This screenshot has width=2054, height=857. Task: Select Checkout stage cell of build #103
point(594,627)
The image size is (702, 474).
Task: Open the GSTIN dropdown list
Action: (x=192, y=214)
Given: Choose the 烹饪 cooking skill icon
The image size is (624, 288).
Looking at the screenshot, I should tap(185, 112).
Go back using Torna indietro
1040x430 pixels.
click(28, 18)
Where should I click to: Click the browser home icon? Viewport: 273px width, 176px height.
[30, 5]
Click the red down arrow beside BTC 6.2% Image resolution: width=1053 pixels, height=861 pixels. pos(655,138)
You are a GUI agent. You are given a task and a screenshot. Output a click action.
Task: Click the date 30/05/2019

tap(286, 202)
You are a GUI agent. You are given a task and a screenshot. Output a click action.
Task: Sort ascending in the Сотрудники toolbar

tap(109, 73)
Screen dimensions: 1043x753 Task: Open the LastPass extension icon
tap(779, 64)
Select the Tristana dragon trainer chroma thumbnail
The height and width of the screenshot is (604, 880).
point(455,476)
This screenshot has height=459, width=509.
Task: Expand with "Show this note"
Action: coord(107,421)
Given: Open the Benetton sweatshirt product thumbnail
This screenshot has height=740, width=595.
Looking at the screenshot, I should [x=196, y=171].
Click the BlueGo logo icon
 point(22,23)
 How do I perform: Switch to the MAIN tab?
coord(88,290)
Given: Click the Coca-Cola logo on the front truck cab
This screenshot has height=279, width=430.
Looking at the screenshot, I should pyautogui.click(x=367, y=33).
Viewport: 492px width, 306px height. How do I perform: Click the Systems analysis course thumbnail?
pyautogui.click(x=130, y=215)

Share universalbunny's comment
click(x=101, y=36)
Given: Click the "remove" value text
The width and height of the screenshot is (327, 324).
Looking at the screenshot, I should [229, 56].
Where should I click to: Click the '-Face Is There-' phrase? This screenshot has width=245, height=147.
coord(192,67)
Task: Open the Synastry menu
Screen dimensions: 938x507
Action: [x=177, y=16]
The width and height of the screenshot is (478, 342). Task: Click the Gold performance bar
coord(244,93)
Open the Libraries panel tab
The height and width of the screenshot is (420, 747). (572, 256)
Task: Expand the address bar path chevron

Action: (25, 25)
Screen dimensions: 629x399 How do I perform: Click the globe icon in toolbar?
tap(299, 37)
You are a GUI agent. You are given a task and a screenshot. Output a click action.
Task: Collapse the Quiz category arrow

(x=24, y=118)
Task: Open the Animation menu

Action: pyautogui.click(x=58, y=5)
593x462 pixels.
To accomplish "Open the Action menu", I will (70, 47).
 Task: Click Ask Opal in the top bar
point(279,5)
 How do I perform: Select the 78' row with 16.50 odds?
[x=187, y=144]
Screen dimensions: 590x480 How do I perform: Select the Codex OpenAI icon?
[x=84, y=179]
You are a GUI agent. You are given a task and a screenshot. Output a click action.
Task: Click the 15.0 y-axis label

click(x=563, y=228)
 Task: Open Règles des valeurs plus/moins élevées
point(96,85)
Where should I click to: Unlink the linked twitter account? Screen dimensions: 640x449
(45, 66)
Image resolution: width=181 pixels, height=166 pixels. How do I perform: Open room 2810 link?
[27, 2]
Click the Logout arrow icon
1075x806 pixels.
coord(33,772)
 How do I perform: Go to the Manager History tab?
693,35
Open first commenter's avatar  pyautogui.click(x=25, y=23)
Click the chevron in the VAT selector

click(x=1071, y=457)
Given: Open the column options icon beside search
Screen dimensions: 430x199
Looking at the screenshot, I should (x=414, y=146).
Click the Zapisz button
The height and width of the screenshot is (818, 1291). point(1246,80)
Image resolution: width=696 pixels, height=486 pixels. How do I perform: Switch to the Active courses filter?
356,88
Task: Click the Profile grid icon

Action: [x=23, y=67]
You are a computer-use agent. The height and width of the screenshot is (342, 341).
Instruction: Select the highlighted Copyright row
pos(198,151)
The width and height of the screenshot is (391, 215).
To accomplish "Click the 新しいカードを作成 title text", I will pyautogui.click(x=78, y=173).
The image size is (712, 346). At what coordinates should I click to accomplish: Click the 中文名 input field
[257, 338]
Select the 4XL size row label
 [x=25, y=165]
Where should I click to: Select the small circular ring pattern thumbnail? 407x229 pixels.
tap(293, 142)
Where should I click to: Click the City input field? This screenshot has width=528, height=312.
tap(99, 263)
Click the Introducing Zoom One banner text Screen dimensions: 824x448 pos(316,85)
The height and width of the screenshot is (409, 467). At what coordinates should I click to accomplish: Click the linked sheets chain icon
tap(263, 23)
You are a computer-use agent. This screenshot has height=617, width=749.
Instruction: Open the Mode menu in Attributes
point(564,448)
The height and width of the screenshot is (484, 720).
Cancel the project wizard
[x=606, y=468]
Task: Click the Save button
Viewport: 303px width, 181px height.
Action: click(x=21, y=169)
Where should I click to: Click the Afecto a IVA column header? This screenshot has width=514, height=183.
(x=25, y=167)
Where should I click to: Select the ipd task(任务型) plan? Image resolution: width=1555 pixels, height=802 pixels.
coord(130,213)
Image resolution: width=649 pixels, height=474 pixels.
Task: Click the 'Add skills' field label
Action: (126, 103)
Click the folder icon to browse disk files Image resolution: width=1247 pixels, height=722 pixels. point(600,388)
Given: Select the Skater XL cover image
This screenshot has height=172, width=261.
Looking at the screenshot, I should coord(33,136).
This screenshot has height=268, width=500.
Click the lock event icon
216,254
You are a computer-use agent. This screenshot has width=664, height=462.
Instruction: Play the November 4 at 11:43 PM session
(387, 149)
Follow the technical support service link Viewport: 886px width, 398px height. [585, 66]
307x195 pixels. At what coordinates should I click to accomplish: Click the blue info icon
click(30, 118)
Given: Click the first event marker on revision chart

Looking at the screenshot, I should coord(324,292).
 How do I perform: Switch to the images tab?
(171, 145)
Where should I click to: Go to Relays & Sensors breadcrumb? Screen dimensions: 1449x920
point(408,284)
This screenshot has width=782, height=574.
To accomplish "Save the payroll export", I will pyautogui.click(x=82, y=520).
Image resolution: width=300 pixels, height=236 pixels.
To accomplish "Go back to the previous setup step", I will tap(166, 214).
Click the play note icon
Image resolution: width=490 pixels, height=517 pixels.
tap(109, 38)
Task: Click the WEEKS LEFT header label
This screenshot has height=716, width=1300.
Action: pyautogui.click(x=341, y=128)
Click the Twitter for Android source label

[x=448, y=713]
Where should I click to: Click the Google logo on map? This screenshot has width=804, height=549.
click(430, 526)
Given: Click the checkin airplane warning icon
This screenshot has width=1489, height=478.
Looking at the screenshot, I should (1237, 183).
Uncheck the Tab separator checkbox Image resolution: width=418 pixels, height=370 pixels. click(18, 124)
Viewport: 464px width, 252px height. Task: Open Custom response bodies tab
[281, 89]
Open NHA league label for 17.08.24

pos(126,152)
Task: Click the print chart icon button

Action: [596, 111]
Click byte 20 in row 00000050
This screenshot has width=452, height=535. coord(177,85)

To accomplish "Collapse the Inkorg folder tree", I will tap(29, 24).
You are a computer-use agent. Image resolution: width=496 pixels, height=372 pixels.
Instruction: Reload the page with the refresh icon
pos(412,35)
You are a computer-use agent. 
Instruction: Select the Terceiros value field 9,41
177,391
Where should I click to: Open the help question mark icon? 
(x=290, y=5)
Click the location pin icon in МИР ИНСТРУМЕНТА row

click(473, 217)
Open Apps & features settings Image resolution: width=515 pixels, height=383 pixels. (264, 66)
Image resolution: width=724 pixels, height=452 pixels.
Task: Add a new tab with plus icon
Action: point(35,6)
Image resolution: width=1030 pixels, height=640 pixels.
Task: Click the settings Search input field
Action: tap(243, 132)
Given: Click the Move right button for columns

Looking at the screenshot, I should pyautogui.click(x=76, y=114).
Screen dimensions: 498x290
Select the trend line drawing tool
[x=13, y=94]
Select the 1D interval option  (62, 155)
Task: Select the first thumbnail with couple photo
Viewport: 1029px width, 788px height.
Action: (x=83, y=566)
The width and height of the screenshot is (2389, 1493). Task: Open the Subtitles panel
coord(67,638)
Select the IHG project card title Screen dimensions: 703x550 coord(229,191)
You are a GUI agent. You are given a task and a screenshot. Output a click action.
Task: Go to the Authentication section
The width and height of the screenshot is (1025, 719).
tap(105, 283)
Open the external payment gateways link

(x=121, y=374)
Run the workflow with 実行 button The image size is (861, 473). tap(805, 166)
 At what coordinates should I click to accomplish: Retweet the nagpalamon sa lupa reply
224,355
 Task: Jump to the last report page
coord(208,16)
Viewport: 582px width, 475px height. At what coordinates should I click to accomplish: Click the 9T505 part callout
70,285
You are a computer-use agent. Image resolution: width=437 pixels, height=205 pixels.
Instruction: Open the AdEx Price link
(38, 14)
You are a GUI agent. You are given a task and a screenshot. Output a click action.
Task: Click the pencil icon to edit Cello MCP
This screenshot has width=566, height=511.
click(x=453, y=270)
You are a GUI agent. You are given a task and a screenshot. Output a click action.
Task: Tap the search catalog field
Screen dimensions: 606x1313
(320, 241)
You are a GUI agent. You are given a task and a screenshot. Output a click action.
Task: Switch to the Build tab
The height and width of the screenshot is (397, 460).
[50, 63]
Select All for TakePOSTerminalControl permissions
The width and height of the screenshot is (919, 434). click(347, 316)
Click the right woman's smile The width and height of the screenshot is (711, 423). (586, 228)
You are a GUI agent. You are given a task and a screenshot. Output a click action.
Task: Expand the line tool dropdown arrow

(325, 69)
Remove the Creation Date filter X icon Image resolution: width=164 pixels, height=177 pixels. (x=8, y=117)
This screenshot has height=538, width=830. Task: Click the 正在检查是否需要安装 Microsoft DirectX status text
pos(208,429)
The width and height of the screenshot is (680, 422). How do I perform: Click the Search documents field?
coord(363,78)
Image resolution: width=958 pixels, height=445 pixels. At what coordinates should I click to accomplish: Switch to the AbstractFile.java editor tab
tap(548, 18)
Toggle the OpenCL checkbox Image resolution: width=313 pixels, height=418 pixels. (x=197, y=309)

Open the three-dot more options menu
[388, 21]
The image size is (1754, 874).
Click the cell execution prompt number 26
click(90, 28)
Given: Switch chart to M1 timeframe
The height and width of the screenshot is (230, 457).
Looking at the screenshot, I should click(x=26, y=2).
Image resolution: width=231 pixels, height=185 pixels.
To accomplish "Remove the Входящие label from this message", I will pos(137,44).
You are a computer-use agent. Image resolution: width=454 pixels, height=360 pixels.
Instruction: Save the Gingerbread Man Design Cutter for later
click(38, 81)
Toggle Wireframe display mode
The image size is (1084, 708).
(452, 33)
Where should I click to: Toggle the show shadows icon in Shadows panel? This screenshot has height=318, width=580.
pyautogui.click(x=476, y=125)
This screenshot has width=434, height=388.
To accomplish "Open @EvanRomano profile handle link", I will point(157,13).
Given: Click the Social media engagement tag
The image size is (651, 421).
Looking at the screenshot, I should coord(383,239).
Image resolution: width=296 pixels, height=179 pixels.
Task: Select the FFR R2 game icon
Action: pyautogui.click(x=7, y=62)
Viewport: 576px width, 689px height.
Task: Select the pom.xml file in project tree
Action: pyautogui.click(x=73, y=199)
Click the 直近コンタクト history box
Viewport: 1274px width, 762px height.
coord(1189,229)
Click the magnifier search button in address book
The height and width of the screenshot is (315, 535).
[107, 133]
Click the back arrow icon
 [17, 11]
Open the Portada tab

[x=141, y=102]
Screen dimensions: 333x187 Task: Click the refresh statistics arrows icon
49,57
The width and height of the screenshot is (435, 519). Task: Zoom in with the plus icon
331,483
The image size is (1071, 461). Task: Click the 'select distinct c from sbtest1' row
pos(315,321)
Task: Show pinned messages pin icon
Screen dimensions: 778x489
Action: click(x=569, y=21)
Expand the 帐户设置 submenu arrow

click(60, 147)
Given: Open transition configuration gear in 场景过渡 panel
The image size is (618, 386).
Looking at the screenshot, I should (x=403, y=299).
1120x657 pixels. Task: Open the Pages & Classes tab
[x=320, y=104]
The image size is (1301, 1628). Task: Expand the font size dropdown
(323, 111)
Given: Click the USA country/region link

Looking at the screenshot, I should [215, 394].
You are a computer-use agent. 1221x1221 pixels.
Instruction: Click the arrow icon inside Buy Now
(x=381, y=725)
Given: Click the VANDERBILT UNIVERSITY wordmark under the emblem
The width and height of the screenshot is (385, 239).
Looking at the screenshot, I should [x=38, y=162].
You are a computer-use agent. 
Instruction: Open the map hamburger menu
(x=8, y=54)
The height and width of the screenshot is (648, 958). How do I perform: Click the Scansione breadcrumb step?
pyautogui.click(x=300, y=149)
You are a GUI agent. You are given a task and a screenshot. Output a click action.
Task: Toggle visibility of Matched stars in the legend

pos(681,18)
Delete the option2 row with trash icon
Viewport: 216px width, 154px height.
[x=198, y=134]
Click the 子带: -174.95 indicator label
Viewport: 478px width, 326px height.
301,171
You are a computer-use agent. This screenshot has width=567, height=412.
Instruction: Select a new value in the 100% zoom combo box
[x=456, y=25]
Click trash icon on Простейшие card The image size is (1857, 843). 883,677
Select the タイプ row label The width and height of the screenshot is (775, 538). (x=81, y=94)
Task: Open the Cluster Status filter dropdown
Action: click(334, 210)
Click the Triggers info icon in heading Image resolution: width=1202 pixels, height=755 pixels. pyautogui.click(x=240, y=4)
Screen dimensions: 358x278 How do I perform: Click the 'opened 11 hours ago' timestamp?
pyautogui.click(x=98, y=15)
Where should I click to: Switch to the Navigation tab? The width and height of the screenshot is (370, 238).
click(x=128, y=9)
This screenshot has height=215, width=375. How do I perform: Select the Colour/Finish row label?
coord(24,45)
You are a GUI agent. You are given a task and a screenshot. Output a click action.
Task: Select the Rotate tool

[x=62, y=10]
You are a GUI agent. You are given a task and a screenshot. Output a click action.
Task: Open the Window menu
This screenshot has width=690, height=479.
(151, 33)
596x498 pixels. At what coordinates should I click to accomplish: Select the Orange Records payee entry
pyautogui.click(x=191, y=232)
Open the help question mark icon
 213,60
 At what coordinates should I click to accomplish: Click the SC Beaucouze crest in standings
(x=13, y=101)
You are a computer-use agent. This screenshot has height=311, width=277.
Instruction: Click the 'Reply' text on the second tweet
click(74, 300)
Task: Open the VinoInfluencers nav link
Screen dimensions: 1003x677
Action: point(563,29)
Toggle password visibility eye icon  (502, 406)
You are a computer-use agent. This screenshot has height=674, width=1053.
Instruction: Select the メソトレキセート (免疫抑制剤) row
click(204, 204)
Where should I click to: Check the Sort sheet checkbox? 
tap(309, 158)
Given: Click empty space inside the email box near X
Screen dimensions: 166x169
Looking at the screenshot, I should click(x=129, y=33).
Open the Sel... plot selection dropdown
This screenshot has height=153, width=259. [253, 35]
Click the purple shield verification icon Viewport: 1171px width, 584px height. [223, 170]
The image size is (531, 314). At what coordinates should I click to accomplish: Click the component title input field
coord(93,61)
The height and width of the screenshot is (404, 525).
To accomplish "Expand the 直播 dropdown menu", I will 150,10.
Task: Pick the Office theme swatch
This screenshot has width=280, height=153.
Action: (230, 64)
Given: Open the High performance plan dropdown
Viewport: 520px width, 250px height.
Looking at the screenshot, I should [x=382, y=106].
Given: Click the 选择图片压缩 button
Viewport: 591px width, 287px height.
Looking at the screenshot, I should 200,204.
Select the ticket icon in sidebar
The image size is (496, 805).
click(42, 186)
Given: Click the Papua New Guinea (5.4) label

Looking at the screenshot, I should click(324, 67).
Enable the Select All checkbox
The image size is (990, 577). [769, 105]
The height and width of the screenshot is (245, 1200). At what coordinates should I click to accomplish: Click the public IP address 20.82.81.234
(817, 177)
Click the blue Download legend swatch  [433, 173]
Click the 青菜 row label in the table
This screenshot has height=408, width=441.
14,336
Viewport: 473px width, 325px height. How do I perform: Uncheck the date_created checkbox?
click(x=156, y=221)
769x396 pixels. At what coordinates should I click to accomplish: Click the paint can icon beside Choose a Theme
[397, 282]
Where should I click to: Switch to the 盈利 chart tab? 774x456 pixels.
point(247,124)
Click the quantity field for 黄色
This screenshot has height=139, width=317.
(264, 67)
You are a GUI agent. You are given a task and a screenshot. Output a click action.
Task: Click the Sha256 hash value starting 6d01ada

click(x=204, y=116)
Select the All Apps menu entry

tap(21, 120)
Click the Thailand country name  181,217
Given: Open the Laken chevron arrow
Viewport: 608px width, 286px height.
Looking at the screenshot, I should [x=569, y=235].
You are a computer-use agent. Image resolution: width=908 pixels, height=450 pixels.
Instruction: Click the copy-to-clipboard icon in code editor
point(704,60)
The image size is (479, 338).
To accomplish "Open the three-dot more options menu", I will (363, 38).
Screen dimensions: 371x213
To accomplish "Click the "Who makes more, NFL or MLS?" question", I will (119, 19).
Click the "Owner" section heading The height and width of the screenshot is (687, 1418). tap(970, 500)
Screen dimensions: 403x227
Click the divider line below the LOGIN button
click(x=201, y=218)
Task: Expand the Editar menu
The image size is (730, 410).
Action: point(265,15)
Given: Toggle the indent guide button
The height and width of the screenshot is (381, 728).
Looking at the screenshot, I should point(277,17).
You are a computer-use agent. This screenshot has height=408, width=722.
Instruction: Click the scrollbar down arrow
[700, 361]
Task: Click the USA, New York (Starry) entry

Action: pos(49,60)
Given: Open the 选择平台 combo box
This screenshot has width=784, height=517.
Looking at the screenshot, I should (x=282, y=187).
_ _ _ _
• Work task: Keep only those lines of the records that hold "section", and return them.

• Written response:
Task: Go to the Authentication section
Click the "Owner" section heading The height and width of the screenshot is (687, 1418). tap(970, 500)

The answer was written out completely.